Data records:
━━━━━━━━━━━━━━━━

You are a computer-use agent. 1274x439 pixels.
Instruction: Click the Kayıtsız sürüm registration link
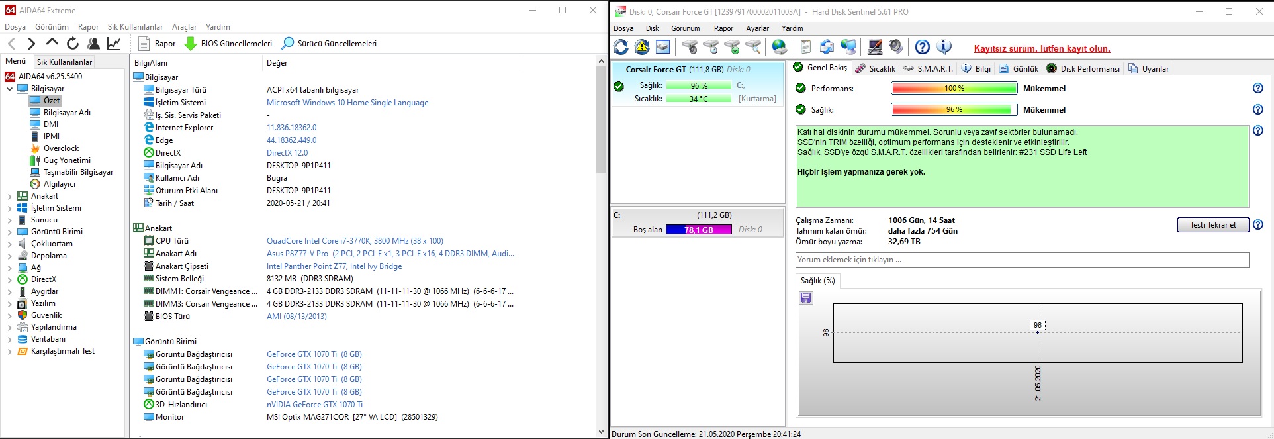(x=1042, y=48)
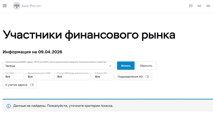
Task: Open the "Тип УФР" dropdown
Action: (x=13, y=77)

━━━━━━━━━━━━━━━━

Task to carry out: Repeat word for word only the lines from the line holding "Instruction: Click the" to the final line of the material, both included. Don't carry over any picture.

The answer:
Instruction: Click the Kayıtsız sürüm registration link
(x=1042, y=48)
Task: Open the "Тип УФР" dropdown
Action: (x=13, y=77)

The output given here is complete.